All lines in the material below that hold "computer" should be found and copied.

□ □ □ □ □ □ □

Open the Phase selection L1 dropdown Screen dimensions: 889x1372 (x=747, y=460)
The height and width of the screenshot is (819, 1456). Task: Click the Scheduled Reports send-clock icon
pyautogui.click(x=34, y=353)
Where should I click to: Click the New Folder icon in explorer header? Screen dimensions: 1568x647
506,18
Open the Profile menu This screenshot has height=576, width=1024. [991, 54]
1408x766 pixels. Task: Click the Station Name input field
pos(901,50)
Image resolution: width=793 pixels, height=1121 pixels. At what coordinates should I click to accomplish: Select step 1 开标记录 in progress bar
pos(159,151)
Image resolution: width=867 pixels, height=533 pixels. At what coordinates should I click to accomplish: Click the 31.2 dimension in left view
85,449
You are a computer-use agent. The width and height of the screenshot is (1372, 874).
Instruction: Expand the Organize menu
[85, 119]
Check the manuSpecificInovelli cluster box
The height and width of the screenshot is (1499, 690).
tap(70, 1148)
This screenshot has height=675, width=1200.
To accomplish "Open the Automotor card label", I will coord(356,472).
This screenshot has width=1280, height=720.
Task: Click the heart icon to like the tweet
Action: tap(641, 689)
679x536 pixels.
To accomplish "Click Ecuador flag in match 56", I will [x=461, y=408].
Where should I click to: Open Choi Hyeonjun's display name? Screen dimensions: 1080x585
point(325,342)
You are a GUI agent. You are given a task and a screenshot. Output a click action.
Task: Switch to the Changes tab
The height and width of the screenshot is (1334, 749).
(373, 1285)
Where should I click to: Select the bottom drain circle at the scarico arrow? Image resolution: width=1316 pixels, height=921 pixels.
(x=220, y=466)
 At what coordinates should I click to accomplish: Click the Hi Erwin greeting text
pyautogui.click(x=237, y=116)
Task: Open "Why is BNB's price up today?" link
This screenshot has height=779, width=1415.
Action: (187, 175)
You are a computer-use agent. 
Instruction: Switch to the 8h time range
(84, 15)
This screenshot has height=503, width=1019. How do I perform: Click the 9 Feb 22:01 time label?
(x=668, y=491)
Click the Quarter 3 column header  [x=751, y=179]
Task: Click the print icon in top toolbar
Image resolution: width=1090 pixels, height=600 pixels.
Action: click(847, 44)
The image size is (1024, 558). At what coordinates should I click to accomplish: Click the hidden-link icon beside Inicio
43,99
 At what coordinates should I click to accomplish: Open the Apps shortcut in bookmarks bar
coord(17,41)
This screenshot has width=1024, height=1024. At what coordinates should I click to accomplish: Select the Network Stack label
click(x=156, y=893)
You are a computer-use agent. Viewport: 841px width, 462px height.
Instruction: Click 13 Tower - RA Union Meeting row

□ □ □ □ □ □ □

--- Output ---
You are a computer-use agent. The width and height of the screenshot is (1372, 874).
You are a computer-use agent. 
You are a computer-use agent. Viewport: 841px width, 462px height.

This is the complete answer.